A nessuno però viene in mente che la potenza dell’intelligenza artificiale possa significare non macchine più simili agli umani. Ma umani che somigliano meno alle macchine.
Fast Forward
È già da un po’ che noi umani cerchiamo di somigliare alle macchine. Facciamo di tutto per ingraziarci le intelligenze artificiali e i loro algoritmi. Assecondiamo i loro gusti. Parliamo come parlerebbero loro. Scriviamo perché possano leggerci e indicizzarci più facilmente. Creiamo contenuti che possano essere di loro interesse. Compriamo quello che ci suggeriscono.
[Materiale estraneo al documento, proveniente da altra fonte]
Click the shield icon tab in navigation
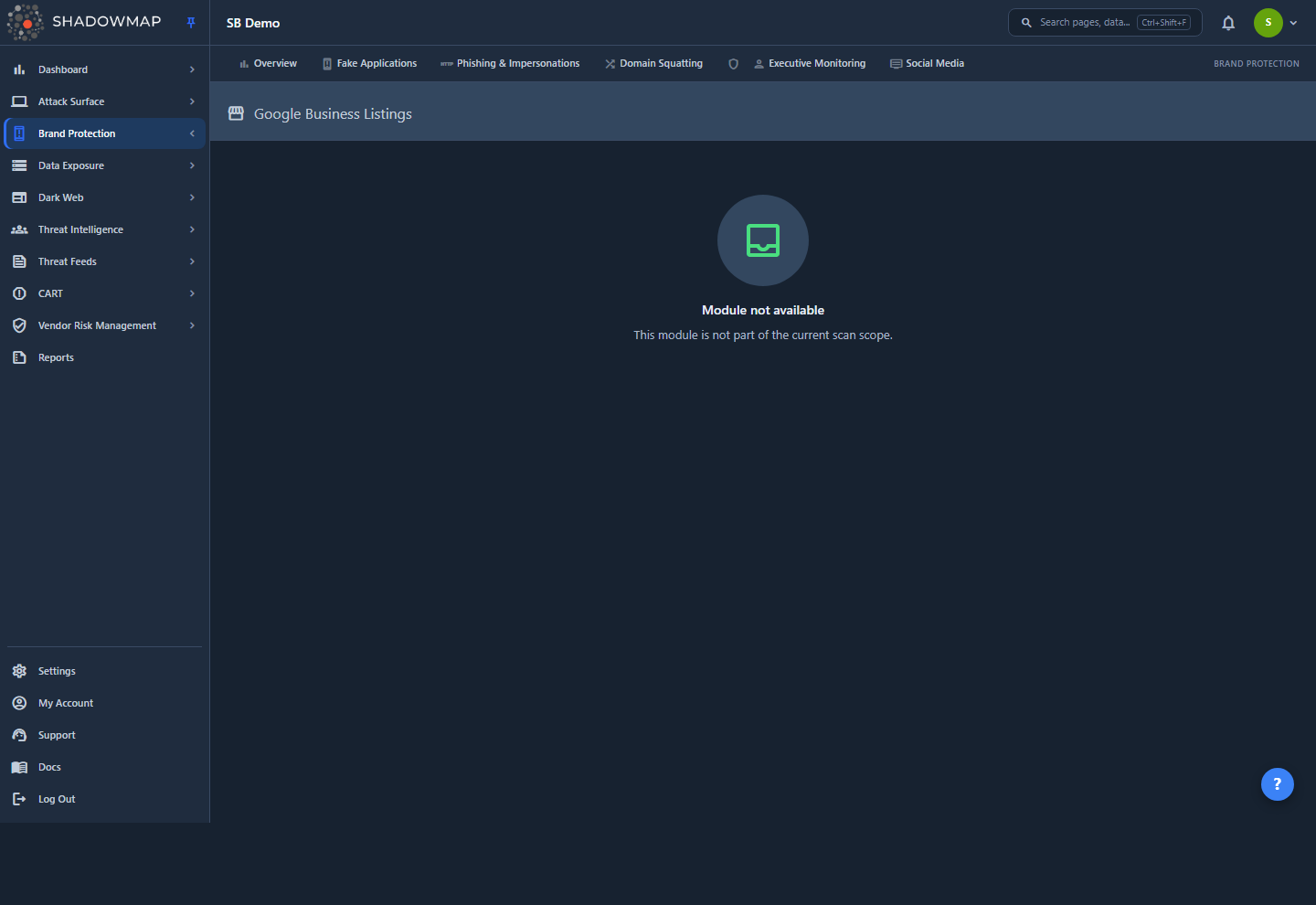This screenshot has height=905, width=1316. tap(733, 64)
Se continuiamo a giocare questa partita, è evidente che la nostra intelligenza naturale avrà vita dura contro quella artificiale.
Ma non è detto che la partita debba rimanere questa, per sempre.
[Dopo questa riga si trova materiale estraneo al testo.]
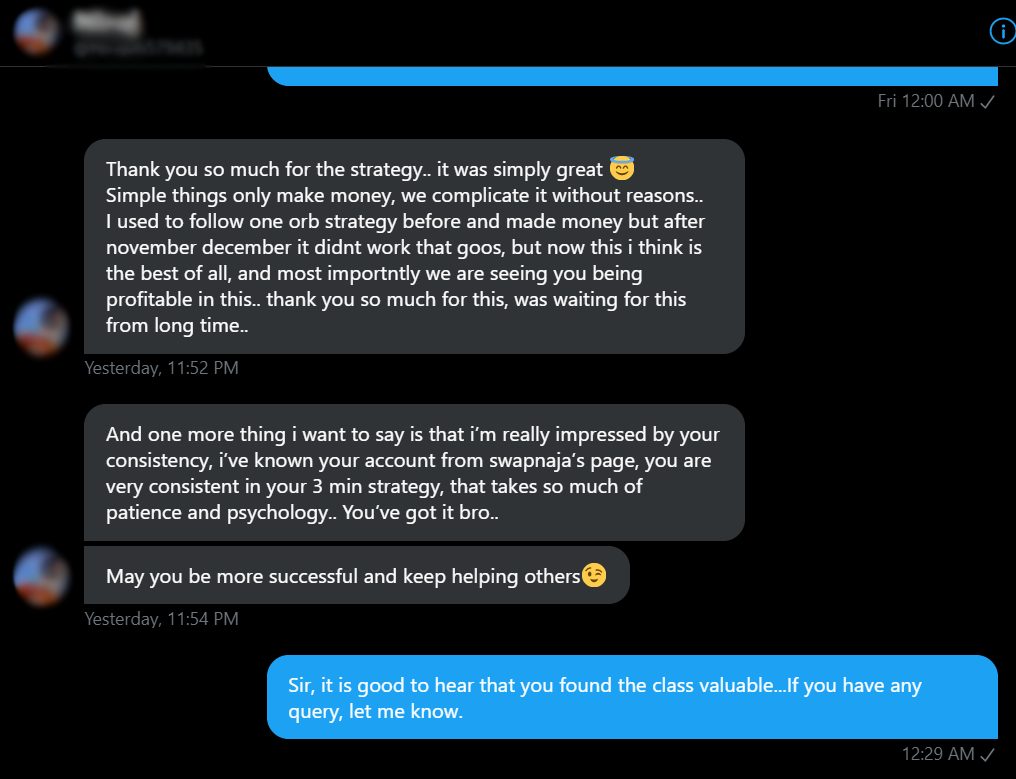Click the halo smiley emoji

coord(622,169)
La tecnologia ha sempre avuto il ruolo di rendere obsoleti i lavori mediocri del passato. È successo con la macchina da scrivere, il computer, Internet e altre decine di innovazioni tecnologiche.
Se oggi esiste un’intelligenza artificiale capace di scrivere un articolo di qualità media in pochi secondi, significa che scrivere articoli di qualità media sarà d’ora in poi uno spreco di tempo. Se quella stessa intelligenza artificiale sa assecondare gli algoritmi meglio e più velocemente di quanto possa fare un essere umano, significa che dedicheremo il nostro tempo a qualcosa di migliore.
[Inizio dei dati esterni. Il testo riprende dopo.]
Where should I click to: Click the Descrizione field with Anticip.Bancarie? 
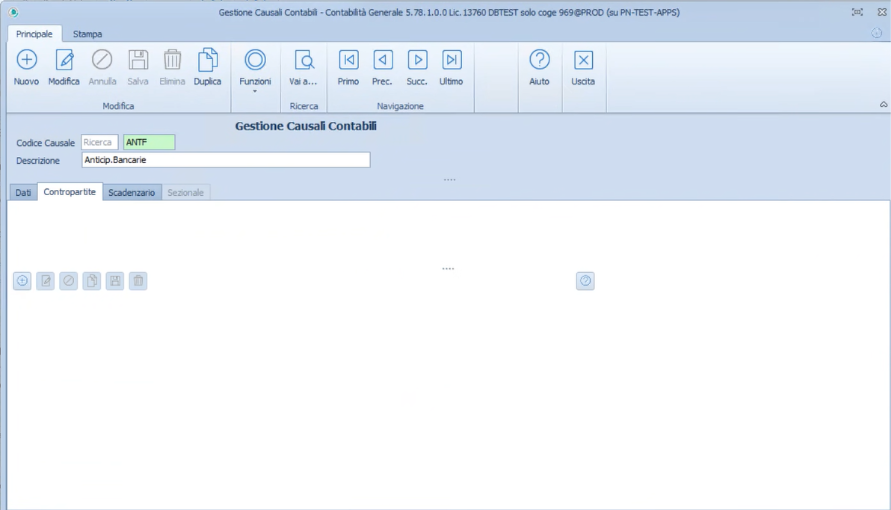(x=225, y=160)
Eccolo il nostro futuro preferibile potenziato dall’intelligenza artificiale: ora più che mai dovremo occuparci di tutto quanto l’intelligenza artificiale non può fare. Ribadire le ragioni della qualità contro quelle della quantità. Trovare forme di bellezza diverse da “quello che piace all’algoritmo”. Scrivere bene anziché scrivere per Google. Cercare forme di collaborazione contro la polarizzazione e le contrapposizioni tossiche alimentate dai social. Preferire il fact based al clickbait. E così via…
Nei nostri test con ChatGPT, abbiamo scoperto che c’è una cosa su cui è ancora impacciata: immaginare il futuro. L’algoritmo si nutre di tutto ciò che esiste già, il suo sapere è stupefacente, ma è radicato in ciò che esiste già. È un sapere del passato, per quanto recentissimo.
L’immaginazione invece è un tratto distintivo dell’essere umano, fondamentale per costruire nuove visioni condivise della realtà. A questo e ad altre decine di “nuovi lavori” potremo dedicare il meglio del nostro tempo e delle nostre energie.
Nel nostro futuro preferibile andremo a caccia di umanità come nuovi blade runner, rispondendo in modo creativo al perfezionarsi dell’intelligenza artificiale. Sfideremo i ragionamenti matematici, logici, astratti, implacabili degli algoritmi per aprire spazi per l’inatteso, l’imprevedibile, il non ancora pensato. Ascolteremo le storie che ci propongono e proveremo ad andare un passo più in là, immaginando racconti nuovi.
Insomma, non è ancora arrivato il momento di arrendersi. Non è ancora arrivato il momento di chiudersi a riccio e smettere. Non è ancora arrivato il momento, per gli umani, di dimettersi. C’è ancora molto da fare: il lavoro vecchio sarà più facile, ma il nuovo dovrà essere migliore.
Al prossimo futuro,
Paolo e Matteo
(Ah, la newsletter non è stata generata da un'intelligenza artificiale, ma l'immagine di copertina ovviamente sì!)
@Matteo @Paolo sul filone di quanto trattato nel vostro articolo, ho recentemente ascoltato il Podcast di Noam Brown ospite da Alex Friedman.
Nella loro chiacchiera vengono condivisi spunti interessanti sui modelli di linguaggio AI, ‘game theory’ e il futuro delle negoziazioni strategiche tra AI e gli esseri umani.